I have never been a raving beauty. Oh, I've had my time in the sun - the wolf whistles, the double-entendres, the outright compliments of my hips, my smile, my blah, blah, blah. So while I was never beautiful in the classic sense, I guess I was "attractive" like my mother said when as a teen I asked her if I was pretty. An honest woman was my mother. When she said, "You are attractive," I saw the neon sign, its garish colors broadcasting, "You are not pretty, not beautiful, not, not, not. You will never have a boyfriend. You will never be Homecoming Queen. Never, never, never." Of course I was about 14 at the time, dangerously hyperbolic when considering my worth. And what girl is beautiful at 14, the supremely awkward stage of a girl's life? Maybe Sophia Loren was gorgeous at 14 as she still is at 66.
But Sophia is the exception. Most of us gradually lose the youthful beauty we once had as the years erase the luster and replace it with wrinkles, sagging skin, warts, and facial hair. Good bone structure of the face may disguise the process, but we all get to the point where, as a friend of mine said years ago, "You need to have a great personality or a great job to get any attention. You can't depend on beauty anymore to open those doors and get those cabs." Or as Bette Davis said, "Old age ain't for sissies."
I've been thinking about those women who get a zillion plastic surgeries. Not the young ones - them I cannot fathom. The older women who are resculpting their faces and bodies in desperate attempts to remain beautiful, young, desirable. I understand the urge, but since I was never so beautiful that I turned the heads of all the men in the room, I do not suffer from quite the identity crisis the lovely ones must be going through. My honest mother told me that accomplishments, ability, generosity of spirit, depth of character were more important than beauty. She said that beauty will fade and if beauty made up all your worth as a person, you weren't going to have anything to stand on when your looks went. And they would go. Doesn't it kill you when Mom is so right?

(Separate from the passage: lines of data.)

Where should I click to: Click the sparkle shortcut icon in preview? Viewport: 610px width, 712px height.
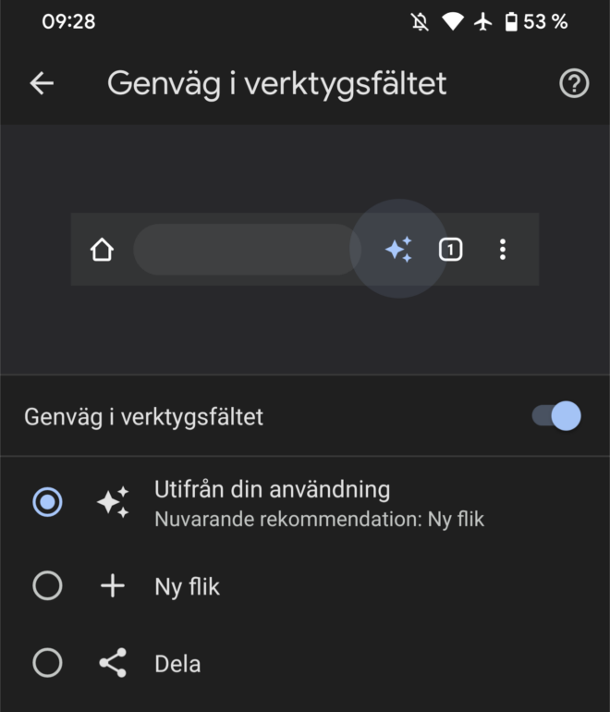(x=399, y=250)
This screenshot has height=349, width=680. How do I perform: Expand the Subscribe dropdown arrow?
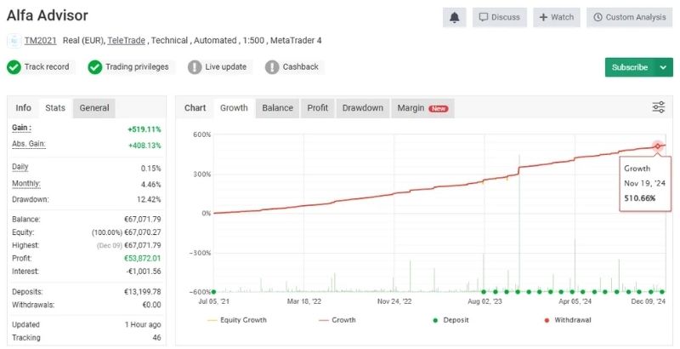[x=664, y=67]
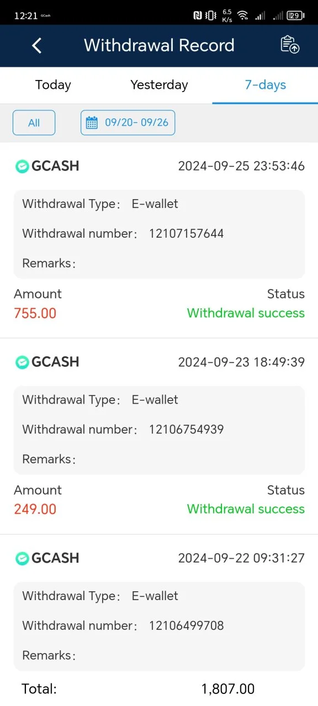
Task: Tap the Wi-Fi status bar icon
Action: (x=243, y=15)
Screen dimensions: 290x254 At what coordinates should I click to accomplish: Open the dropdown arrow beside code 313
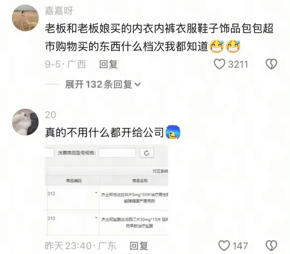pos(96,217)
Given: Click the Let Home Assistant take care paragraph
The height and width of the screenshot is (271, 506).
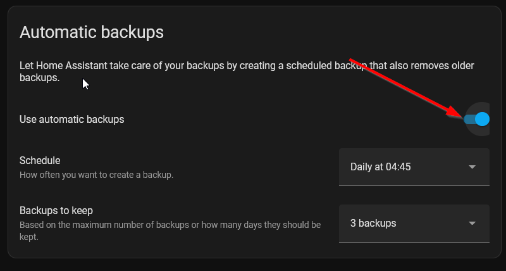Looking at the screenshot, I should click(x=247, y=72).
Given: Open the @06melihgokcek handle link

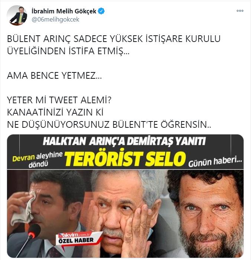Looking at the screenshot, I should [x=55, y=19].
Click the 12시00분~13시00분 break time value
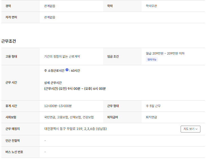This screenshot has height=159, width=212. point(58,106)
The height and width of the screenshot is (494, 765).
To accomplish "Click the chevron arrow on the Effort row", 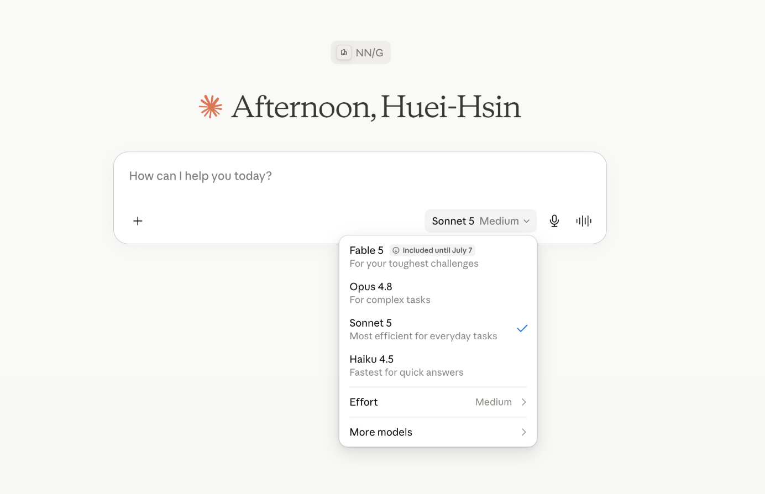I will [x=523, y=402].
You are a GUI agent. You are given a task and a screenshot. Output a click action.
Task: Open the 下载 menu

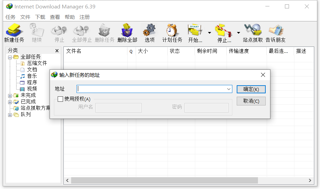(40, 17)
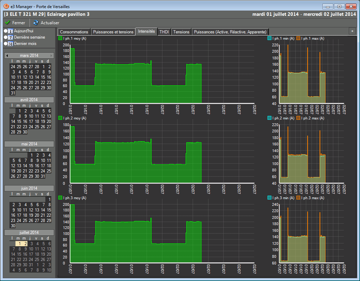Click the e3 Manager app icon in title bar

pos(6,6)
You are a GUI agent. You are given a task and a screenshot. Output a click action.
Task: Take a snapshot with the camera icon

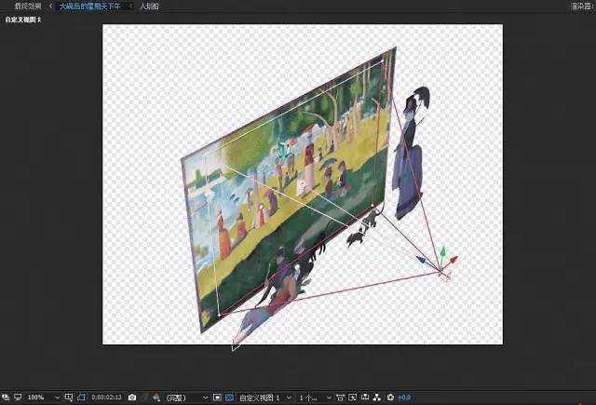(x=132, y=398)
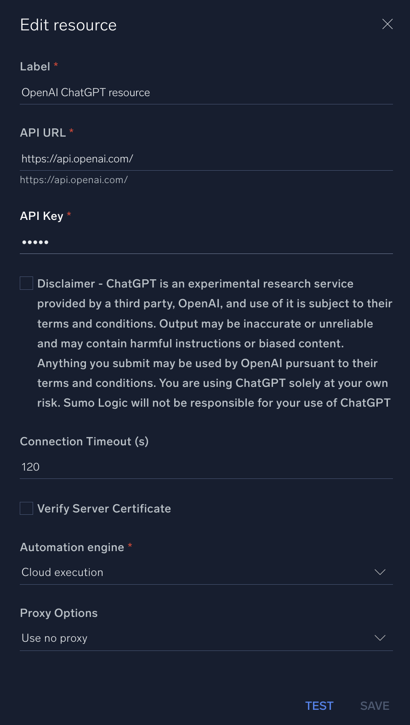This screenshot has height=725, width=410.
Task: Click the 120 timeout value
Action: pyautogui.click(x=30, y=466)
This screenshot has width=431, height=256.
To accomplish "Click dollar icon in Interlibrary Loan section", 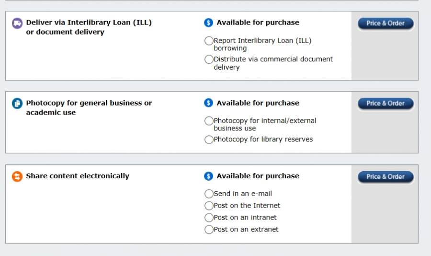I will click(208, 23).
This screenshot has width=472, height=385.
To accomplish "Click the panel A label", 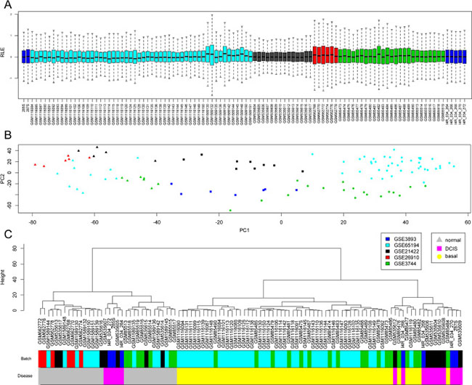I will (x=7, y=5).
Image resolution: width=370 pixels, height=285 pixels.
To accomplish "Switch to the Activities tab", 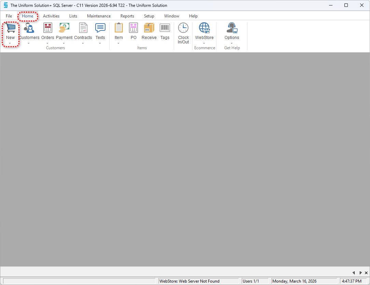I will click(51, 16).
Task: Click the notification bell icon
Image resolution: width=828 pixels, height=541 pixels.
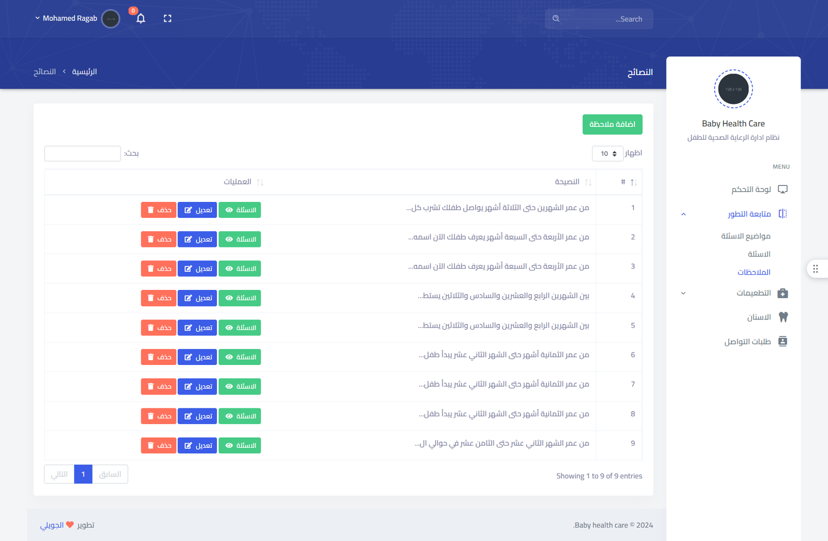Action: coord(141,19)
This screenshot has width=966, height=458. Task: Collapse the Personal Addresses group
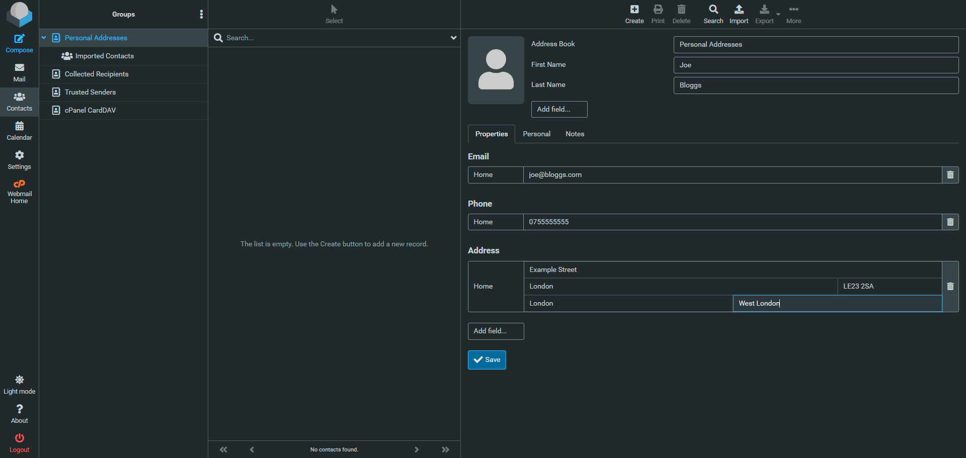(x=44, y=38)
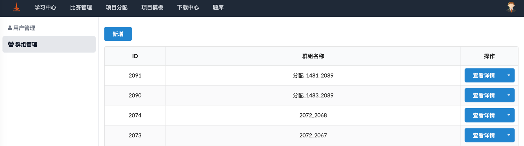Screen dimensions: 524x146
Task: Open the 题库 menu item
Action: coord(218,8)
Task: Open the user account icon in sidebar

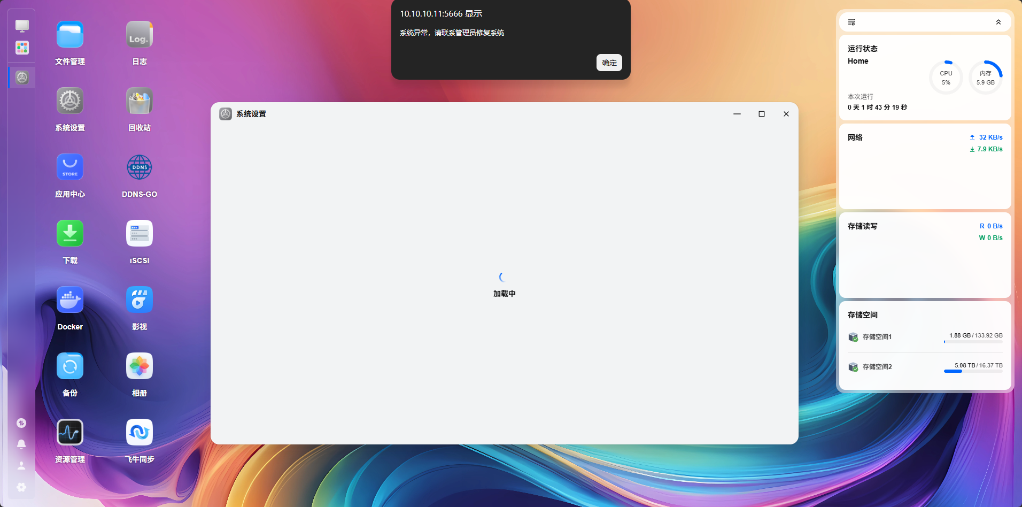Action: tap(21, 466)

Have you ever looked at pictures of your mother or grandmother or aunt when they were about 20 or 30? So young and pretty that they take your breath away. Where did those looks go? You may be able to see remnants in the eyes, or the cheeks now, but those pictures are proof that they once had sparkle, beauty, youthfulness. Depending on how old you are, you may hope and pray that you will escape this fading of your looks, but I have become realistic. Without plastic surgery, which I will never have, my eyelids droop, my neck wrinkles need to be covered by turtlenecks, my laugh lines do not smooth out when I am not smiling. And my hair is all gray. I do not look in mirrors as much as I used to. That helps some.
I have noticed that for some people, I do not really exist. Obviously I am not in the dating or baby-making market; nor am I their boss; therefore, I am uninteresting unless I am spending money in their store. Good thing I don't need their validation, but it is annoying when it happens. So now I have to know my own worth by what I've done and what I do, how I treat others, who I love and who I am. Good thing I didn't depend on my beauty to get me through life, but it is sad to see what looks I did have on their way out. Bye, bye, so long, farewell forever, youth and beauty. At least I still have the pictures.
Sylvia Plath says it well.
Mirror
I am silver and exact. I have no preconceptions.
Whatever I see I swallow immediately
Just as it is, unmisted by love or dislike.
I am not cruel, only truthful-
The eye of the little god, four cornered.
Most of the time I meditate on the opposite wall.
It is pink, with speckles. I have looked at it so long
I think it is a part of my heart. But it flickers.
Faces and darkness separate us over and over.
Now I am a lake. A woman bends over me,
Searching my reaches for what she really is.
Then she turns to those liars, the candles or the moon.
I see her back, and reflect it faithfully.
She rewards me with tears and an agitation of hands.
I am important to her. She comes and goes.
Each morning it is her face that replaces the darkness.
In me she has drowned a young girl, and in me an old woman
Rises toward her day after day, like a terrible fish.